Z domowego kajetu

Wiersze na konkurs

Bluszcz
Na kartce kila słów
A w głowie znowu blues
Rozum mówi, czyn zabiera
To utonie jeszcze nieraz
Raz za razem
Duch za duchem
Rura z gazem
Żyć z wybuchem
Na kartce kilka nut
Na talerzu znowu bluszcz
Rozum mówi Pić! Umierać!
To powtórzę jeszcze nie raz
(Kielce, 25.03.2013 r.)

Egzystencjalny bal
Chciałbym wiedzieć co się stanie
Kiedy na mnie przyjdzie pora
Chciałbym wiedzieć co się stanie
Gdy do tańca mnie zabierze
Śmierć wyniosła, śmierć bezwzględna
Gdy zawiruje nagle świat
i gdy nagle skon nadejdzie
A ja pójdę gdzieś daleko
Albo nie!
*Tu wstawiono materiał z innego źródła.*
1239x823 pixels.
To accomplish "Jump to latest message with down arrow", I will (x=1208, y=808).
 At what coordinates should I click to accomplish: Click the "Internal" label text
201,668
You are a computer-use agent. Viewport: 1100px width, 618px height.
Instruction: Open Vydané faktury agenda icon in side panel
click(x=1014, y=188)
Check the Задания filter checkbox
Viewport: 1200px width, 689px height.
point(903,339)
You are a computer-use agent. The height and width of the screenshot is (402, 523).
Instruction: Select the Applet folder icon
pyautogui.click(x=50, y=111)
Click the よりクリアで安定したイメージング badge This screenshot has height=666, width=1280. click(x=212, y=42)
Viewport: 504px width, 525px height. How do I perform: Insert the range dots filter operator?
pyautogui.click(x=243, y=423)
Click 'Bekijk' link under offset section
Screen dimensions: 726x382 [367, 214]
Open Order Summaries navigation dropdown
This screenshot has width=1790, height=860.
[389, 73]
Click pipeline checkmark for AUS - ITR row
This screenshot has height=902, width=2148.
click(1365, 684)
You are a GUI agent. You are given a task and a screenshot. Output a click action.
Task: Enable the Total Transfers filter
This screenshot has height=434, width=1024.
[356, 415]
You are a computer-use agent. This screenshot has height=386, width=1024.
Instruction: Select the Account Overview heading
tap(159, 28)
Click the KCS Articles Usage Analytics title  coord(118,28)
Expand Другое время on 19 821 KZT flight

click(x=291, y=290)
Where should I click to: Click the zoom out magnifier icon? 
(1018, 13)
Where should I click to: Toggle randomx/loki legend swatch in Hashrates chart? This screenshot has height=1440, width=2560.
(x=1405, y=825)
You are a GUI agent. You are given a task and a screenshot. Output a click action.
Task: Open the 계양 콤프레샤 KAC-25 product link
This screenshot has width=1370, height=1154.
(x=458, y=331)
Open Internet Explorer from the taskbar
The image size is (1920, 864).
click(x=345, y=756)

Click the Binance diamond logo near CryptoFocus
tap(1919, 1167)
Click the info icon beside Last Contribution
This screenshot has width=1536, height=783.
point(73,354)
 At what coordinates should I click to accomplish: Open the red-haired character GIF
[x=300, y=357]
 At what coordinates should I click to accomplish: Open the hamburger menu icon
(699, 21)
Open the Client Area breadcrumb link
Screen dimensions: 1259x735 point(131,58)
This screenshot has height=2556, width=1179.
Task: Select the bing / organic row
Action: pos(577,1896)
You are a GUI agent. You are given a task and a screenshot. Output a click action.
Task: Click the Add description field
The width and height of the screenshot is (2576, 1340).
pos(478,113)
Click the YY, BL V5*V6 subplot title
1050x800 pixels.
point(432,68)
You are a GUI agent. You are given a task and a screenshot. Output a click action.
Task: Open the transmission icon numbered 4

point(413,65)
Pofrunę może!
I odwiedzę te krainy
Gdzie króluje zawiść, zdrada
I odwiedzę moich braci
Dzisiaj panów zapomnienia
Nie chcę wiedzieć co się stanie
Jak na śmierci bal zaproszą
Chcę oszukać życia mojrę
By wypłynąć w rejs radosny
By żeglować po tej ciszy…
(Kielce, 11 sierpnia 2011 roku)

Coś…wielkiego.
Było
Było
Jest
Nie ma
Jest
Nie ma
Znowu było
To wędruje
Z serca w serce
Czasem spać
Pójdzie
Ale wstanie
Czasem zamieszka
Gdzieś
Na dłużej
I urodzi
Coś
Wielkiego
(Kielce, 17 kwietnia 2012 roku)

List
Muszę się Ciebie oduczyć
Powiedziało mi to coś, co siedzi w głębi duszy
Przyszło mi patrzeć jednoznacznie
Siedzę z Tobą w jednej ławce
Czy słyszałeś, co powiedział o mnie belfer?
He he, nieźle!
Po skończonych zajęciach wracam do domu na rowerze
Gdzie jesteś?! A, tu.
Przesuń się trochę, bo spadam z siodełka
I mija dzień cały, zaplątany w migawki o nieśmiałym istnieniu
Kładę się z myślą
Wstaję z tą samą
Nawet wtedy, gdy porywam z biurka pióro
Piszę Tobą
Nazwę Cię więc potocznie poezją
Bo ona jest nieobliczalna
I Ty też taki jesteś
Czy ja powinienem się Ciebie oduczyć?
Powiedz mi to, proszę, szepnij to wreszcie
(Kielce, 18.09.2013 r.)

Lokomozbywa
Bez większego impetu kroczy stado rzekome
Po uroczym umyśle brakiem sensu natchnione
Tu łzę uroni, tam rzygnie raz setny
Zobaczysz znów jego uśmieszek szpetny
Potem mocnej, raz jeszcze, weźmie w obroty liczne
I mocniej i mocniej, zagłuszy myśli paniczne
Będziesz skakał, wyklinał, oddajcie mi duszę!
Lecz na nic to wszystko, cierp katusze!
I cisza
I spokój
Coś się zdarzyło?
To stany lękowe?
Już się skończyło!
I mocniej i mocniej, brnie w głębi ciebie
Bezpieczniej będzie, jak uwierzysz w siebie.